◆ WHAT YOU NEED TO DO: Within the listing below, show every line that contains the word "settings".

(DATA Opens)

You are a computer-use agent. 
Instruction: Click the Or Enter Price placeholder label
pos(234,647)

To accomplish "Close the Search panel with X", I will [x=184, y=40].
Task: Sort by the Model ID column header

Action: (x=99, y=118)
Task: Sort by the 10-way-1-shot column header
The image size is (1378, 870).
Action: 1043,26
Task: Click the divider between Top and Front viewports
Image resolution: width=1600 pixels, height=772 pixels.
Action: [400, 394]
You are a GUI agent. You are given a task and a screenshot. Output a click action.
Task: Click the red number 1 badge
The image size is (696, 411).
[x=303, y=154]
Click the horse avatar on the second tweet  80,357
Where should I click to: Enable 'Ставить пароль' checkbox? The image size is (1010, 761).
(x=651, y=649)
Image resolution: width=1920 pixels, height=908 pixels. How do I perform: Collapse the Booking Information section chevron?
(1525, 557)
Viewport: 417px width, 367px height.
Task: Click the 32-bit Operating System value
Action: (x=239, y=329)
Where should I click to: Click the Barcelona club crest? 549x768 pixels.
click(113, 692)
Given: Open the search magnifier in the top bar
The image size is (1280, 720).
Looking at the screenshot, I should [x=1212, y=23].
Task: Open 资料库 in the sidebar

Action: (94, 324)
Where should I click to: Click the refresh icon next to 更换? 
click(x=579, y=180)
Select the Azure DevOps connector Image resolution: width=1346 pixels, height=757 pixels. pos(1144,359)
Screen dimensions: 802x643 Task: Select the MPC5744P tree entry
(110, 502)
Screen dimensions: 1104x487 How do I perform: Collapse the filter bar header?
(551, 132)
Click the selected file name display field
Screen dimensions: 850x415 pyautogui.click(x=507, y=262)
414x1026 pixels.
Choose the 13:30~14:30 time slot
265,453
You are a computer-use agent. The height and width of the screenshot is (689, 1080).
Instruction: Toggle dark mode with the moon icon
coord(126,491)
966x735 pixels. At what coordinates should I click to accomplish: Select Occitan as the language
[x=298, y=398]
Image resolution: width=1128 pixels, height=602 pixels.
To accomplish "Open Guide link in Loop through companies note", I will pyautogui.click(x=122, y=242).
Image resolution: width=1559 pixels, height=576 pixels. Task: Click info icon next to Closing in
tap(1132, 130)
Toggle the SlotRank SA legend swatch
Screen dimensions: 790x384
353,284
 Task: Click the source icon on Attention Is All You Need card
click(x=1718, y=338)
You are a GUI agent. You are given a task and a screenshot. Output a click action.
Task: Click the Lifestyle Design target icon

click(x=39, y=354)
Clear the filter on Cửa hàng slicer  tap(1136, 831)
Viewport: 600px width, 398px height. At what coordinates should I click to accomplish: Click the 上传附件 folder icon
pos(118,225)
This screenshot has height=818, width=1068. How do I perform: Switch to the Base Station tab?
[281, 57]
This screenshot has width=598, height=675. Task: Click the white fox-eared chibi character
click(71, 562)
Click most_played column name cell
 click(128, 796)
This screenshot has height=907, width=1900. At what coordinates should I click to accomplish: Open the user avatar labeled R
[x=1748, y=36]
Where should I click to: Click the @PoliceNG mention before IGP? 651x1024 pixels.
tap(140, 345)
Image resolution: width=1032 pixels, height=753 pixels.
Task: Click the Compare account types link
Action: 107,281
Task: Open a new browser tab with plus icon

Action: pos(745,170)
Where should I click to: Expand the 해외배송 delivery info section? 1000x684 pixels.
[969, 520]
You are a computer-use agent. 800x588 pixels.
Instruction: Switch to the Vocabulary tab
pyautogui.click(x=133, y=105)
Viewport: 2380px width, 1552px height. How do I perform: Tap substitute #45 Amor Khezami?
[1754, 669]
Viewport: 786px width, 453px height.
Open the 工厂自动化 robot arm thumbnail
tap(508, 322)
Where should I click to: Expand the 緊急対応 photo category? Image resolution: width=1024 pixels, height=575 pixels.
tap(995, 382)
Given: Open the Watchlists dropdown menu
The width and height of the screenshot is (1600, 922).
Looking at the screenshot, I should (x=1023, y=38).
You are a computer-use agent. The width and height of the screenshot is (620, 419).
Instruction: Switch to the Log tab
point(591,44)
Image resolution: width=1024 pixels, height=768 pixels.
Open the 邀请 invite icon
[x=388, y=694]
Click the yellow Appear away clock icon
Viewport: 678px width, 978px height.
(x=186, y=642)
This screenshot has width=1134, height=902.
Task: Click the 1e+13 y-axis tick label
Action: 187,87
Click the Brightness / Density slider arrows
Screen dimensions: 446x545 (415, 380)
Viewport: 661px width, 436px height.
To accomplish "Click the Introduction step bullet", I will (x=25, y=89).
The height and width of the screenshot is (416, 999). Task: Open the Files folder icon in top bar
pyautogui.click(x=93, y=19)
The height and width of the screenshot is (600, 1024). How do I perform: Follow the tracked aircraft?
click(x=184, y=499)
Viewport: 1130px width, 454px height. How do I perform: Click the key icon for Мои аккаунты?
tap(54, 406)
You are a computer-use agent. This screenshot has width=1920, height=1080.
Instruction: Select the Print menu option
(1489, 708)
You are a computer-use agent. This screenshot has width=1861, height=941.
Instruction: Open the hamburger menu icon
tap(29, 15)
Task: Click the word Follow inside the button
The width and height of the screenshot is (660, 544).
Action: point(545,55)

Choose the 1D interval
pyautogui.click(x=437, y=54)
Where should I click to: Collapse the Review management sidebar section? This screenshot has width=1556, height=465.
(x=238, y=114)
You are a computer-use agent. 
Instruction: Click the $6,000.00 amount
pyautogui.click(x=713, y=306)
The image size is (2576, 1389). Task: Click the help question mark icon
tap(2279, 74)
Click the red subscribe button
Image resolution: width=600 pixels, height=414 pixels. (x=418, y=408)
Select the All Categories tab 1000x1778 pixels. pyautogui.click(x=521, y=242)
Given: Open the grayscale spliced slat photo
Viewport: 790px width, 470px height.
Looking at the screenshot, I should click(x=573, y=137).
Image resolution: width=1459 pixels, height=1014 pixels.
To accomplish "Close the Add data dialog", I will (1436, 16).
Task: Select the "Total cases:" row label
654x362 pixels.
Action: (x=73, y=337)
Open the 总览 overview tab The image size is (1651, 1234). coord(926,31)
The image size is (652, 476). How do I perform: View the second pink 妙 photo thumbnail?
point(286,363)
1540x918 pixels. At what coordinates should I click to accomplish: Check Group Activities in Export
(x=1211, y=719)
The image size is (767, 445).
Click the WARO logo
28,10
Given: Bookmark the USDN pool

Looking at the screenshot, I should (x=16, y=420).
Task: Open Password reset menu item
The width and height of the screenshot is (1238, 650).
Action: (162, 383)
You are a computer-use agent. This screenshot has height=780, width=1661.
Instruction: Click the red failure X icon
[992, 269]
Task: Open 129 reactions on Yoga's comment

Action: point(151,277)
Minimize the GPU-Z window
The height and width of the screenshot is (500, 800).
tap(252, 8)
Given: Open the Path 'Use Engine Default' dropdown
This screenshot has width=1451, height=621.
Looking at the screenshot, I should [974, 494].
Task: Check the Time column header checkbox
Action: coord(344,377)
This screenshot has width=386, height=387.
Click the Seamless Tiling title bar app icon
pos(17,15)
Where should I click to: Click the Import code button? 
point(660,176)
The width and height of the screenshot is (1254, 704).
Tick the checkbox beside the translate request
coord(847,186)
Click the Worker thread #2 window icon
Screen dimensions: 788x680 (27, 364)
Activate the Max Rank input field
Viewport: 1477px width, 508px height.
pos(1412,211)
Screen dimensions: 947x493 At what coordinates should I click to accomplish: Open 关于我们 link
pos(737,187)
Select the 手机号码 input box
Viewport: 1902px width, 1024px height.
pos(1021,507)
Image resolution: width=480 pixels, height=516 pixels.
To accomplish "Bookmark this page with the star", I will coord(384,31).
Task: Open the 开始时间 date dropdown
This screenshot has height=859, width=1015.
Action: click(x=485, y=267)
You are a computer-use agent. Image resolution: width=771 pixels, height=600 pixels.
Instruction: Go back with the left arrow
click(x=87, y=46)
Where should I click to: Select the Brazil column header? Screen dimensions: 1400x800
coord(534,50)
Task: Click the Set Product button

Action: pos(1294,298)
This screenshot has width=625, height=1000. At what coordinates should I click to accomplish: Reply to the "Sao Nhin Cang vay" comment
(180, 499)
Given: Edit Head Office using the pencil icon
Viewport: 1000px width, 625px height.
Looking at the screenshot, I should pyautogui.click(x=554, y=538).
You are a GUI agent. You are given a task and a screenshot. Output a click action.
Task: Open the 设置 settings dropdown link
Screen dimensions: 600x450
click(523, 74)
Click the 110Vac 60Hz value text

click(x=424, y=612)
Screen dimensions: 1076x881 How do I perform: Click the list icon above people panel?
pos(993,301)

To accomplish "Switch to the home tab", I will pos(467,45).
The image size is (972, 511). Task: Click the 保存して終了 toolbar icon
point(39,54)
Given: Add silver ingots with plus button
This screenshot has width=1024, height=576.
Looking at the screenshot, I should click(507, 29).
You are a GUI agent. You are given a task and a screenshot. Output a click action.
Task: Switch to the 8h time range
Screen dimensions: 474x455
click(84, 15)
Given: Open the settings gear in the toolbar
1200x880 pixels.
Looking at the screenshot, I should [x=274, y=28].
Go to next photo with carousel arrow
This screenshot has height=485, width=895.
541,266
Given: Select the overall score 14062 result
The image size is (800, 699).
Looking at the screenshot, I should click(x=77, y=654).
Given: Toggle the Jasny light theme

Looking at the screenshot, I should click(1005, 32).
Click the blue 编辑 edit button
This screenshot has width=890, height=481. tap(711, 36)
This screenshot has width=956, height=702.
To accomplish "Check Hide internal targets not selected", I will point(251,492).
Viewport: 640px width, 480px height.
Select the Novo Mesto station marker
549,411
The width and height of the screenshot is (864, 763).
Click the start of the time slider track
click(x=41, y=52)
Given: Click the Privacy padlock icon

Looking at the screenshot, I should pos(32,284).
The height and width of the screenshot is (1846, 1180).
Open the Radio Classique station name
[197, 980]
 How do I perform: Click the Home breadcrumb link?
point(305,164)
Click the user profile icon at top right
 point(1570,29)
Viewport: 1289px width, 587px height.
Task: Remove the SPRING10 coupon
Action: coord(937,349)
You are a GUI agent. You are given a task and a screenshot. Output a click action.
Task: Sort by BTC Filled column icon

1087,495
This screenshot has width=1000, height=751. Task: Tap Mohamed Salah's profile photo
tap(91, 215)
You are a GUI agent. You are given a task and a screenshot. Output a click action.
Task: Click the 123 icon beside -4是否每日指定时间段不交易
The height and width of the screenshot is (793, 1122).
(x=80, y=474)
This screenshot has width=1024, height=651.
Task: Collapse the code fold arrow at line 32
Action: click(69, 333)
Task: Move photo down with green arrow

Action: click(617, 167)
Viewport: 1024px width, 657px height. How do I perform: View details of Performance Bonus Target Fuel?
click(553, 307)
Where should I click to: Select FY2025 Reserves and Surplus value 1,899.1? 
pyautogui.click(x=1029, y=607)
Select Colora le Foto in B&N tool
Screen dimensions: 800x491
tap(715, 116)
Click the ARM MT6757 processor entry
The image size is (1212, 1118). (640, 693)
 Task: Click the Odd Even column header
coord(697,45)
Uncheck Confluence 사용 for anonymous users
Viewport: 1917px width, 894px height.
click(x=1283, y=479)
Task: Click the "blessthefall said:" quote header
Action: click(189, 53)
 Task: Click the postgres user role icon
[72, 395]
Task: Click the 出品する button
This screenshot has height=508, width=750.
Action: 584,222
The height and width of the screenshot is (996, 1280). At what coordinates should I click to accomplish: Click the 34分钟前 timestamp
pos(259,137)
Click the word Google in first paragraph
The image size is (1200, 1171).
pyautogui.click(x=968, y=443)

(DATA Closes)

◆ ANSWER:
Task: Open the 设置 settings dropdown link
Given: Open the settings gear in the toolbar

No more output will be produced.